### Trecho do texto
::::::::

Não é difícil perceber que as contribuições representavam uma ínfima parte do que receberiam como aposentados e seus dependentes depois de sua morte, sob a forma de pensão. O ganho de poucos era o prejuízo de muitos.

Três décadas se passaram até que a lei 8.213/91 definiu em seu art. 29 que o período para apuração do cálculo do valor do benefício passaria a ser estendido para as 36 últimas contribuições. Era um grande avanço, mas evidentemente, ainda muito insuficiente.

Lembro-me perfeitamente que muitos profissionais reclamaram dessa mudança afirmando que isso era uma violência, uma quebra de contrato e blá, blá, blá.

É incrível como no Brasil o privilégio ficou tão enraizado que as pessoas não se sentem constrangidas ou envergonhadas quando um pouco de seu privilégio lhe é subtraído. E o mais incrível é que partidos ditos populares, “de esquerda”, lutam desesperadamente pela manutenção de privilégios. Esquecem que alguém sempre paga a conta, em geral os mais pobres.

Mas vamos adiante. Somente em 1999, com a lei 9.876/99 (26/11/1999), passou a vigorar a regra de se tomar as 80% maiores contribuições para o cálculo da média. Passou então a ser considerado todo o período contributivo a partir de julho de 1994. E esse marco tinha razão de ser: a moeda era estável, o que evitava infindáveis discussões acerca de índices de atualização monetária e o INSS passara a ter controle quase que total sobre contribuições.

Desde então, esse tem sido o procedimento para o cálculo da média do valor de contribuição. Sobre esse valor, aplica-se então a regra do fator previdenciário ou alternativamente, pós-Dilma, a regra de pontos 85/95.

A lei definia que, para todos que entrassem no mercado de trabalho a partir de então, o cálculo da média contributiva seria 80% das maiores contribuições desde seu início laboral. Para aqueles que já estivessem no mercado de trabalho, a contagem iniciaria a partir de julho de 1994 ou quando o trabalhador tivesse começado a contribuir, se em data posterior.

Milhões de benefícios foram concedidos desde então, tendo como regra essa definição legal. Foram milhões de aposentadorias por tempo de contribuição, por idade, por invalidez, pensões por morte etc.

::::::::

### Dados coletados

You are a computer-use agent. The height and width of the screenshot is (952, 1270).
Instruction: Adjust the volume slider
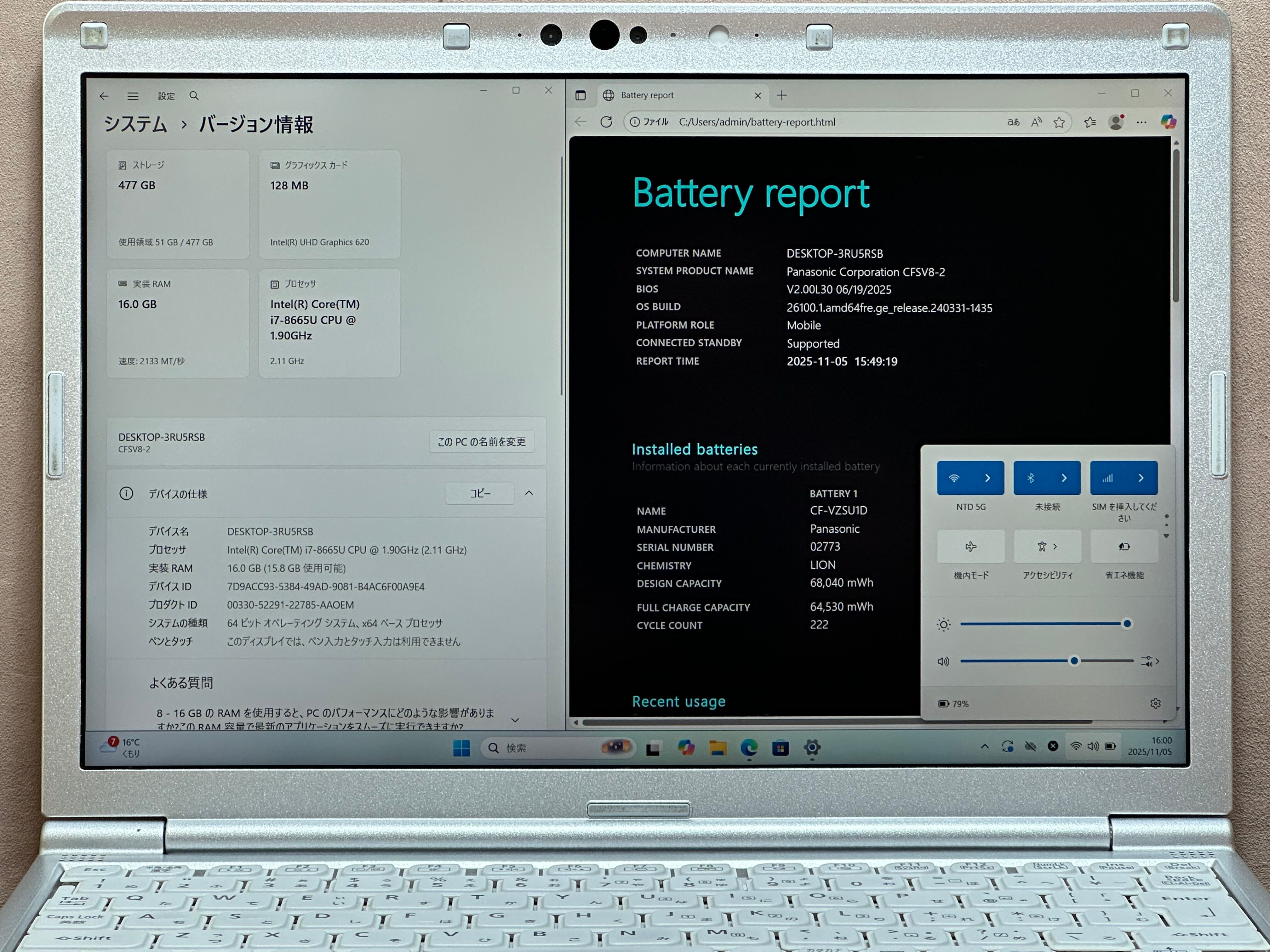click(1074, 661)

::::::::

### Exercícios
1. No trecho sobre o cálculo das aposentadorias, transforme em lista o parágrafo que começa com "Mas vamos adiante" e mantenha seus fatos principais.
2. Escreva a continuação do trecho sobre o cálculo das aposentadorias, começando logo após a frase final, que termina em "pensões por morte etc."

### Respostas dos exercícios
1.
- Somente em 1999, com a lei 9.876/99 (26/11/1999), passou a vigorar a regra de considerar as 80% maiores contribuições no cálculo da média.
- Passou a ser considerado todo o período contributivo a partir de julho de 1994.
- Esse marco se justificava porque a moeda era estável, o que evitava discussões sobre índices de atualização monetária.
- Além disso, o INSS passara a ter controle quase total sobre as contribuições.

2.
Somente com a promulgação da EC 103, de 12/11/2019, essa regra foi mudada, passando a valer a regra da média de 100% de todas as contribuições tomando como data de início julho de 1994. Finalmente, depois de 50 anos, passamos a ter uma regra justa e atuarialmente mais equilibrada.

Eis que em 11 de dezembro de 2019 (menos de um mês após a promulgação da EC 103/2019), surge uma decisão extravagante do STJ que em síntese define: “Aplica-se a regra definitiva prevista no art. 29, I e II da Lei 8.213/1991, na apuração do salário de benefício, quando mais favorável do que a regra de transição contida no art. 3º da Lei 9.876/19666, aos Segurado (sic) que ingressaram no regime Geral de Previdência Social até o dia anterior à publicação da Lei 9.876/1999.”

Isso, leitor, significa que todos quantos se aposentaram com base na legislação vigente podem pedir revisão de benefício, considerando o período anterior a julho de 1994.

Mas quem, de todos os aposentados desde então, pedirá revisão? Atenção leitores: somente aqueles que tiverem “vantagem” na utilização dessa regra.

O STJ não apenas aumentou a despesa previdenciária, como sorrateiramente escreveu um novo inciso no texto da Lei 9.876/99 que estabelece que “para aqueles em que o período de apuração anterior a julho de 1994 definir um valor de benefício superior, poderá ser utilizado esse período para apuração”.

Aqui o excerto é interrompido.